The technique achieves two goals by addressing two possible sources of pain. The first goal is to perform a neurectomy of the small SRN branches to the first dorsal extensor compartment. Lin et al. demonstrated that the ligaments of the dorsal wrist capsule have an extensive array of sensory nerve endings.5 We surmise that a similar arrangement may exist in the first extensor compartment and may help explain the severe pain that occurs in De Quervain’s from the mechanical constriction of the thumb extensor tendons.

Berger and Weinstein have shown that partial wrist denervation by ablation of the terminal portions of the anterior and posterior interosseous nerves (which supply pro prioceptive fibers to the wrist capsule) can be an effective treatment for a variety of chronic unreconstructable pathologies.6,7 Our surgical technique for De Quervain’s may provide pain relief through a similar denervation of the first extensor compartment. Additional support for the neurectomy hypothesis is found in the pattern of referred pain from the APL. It has been shown to resemble the C6, 7, and 8 dermatomes. This parallels the superficial radial sensory nerve distribution, and is very similar to the radiation of pain experienced in de Quervain’s tenosynovitis.8

The second goal is the reversal of increase in friction, which results in a restriction of tendon gliding.
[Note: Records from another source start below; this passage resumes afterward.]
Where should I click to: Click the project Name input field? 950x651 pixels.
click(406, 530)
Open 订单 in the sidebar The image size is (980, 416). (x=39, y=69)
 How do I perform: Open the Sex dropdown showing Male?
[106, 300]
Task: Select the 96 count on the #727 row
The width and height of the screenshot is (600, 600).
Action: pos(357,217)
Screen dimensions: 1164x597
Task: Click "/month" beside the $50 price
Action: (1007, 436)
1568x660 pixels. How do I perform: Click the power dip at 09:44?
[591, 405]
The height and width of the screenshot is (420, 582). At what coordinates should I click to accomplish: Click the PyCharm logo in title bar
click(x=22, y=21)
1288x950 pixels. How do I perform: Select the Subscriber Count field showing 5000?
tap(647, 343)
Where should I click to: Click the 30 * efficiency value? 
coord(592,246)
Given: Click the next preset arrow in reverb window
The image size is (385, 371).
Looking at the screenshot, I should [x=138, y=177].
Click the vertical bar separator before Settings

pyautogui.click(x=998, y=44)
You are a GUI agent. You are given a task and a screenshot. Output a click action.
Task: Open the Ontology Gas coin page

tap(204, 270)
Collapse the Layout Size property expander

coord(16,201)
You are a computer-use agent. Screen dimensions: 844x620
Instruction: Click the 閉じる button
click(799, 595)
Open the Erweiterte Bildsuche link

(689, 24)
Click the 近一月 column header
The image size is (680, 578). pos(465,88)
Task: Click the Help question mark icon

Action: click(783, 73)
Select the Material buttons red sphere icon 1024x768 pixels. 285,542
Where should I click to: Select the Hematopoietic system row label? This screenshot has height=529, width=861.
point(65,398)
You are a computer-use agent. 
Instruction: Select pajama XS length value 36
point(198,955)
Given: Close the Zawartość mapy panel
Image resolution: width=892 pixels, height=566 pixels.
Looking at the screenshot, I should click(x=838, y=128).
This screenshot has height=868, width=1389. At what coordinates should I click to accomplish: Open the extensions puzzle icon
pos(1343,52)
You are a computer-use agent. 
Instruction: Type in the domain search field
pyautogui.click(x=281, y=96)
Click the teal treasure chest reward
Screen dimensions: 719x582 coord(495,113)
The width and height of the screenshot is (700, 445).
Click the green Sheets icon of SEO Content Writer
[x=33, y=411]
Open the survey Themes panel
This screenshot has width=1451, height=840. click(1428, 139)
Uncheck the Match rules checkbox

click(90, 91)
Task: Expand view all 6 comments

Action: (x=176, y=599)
This is accomplished by release of the unyielding fascial compartment overlying the thumb extensor tendons. This fascial release facilitates tendon gliding by decreasing friction, allowing for a gradual reduction in tendon irritation. Over time, swelling decreases and the tissues recover. We postulate that the sheath will likely be eventually reinnervated, but only after the tendon pathology has resolved—which breaks the cycle of local nerve irritation.